Report each line from the records where the string "Select" turns up.

------ Supplied material

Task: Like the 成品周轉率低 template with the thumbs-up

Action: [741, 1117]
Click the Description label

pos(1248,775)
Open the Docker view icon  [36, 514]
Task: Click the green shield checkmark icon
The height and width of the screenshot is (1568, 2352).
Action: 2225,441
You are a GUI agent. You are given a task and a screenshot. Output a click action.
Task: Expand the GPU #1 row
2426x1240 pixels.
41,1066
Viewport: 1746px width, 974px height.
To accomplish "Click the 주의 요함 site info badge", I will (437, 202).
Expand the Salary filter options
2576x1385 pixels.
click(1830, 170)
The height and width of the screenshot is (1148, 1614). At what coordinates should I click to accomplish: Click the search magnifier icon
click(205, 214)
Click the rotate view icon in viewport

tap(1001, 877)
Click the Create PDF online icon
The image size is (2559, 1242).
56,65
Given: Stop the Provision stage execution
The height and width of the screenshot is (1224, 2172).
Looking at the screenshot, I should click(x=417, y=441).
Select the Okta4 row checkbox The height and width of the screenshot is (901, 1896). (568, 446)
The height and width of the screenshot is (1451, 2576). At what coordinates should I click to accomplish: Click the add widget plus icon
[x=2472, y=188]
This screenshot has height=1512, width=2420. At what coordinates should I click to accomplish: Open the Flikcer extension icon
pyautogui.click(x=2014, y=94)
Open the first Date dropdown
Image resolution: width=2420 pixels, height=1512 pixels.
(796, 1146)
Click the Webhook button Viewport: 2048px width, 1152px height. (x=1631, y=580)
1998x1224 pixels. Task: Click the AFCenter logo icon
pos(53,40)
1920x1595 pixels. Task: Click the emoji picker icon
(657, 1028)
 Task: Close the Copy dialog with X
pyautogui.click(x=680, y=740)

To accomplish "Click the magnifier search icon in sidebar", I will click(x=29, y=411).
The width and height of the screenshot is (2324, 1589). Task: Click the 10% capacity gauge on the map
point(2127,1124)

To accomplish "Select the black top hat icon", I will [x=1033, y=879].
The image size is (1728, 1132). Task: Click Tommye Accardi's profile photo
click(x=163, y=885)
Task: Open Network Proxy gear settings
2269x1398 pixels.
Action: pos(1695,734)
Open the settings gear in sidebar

------------

- [Exercise response]:
Select the Okta4 row checkbox The height and width of the screenshot is (901, 1896). (568, 446)
To accomplish "Select the black top hat icon", I will [x=1033, y=879].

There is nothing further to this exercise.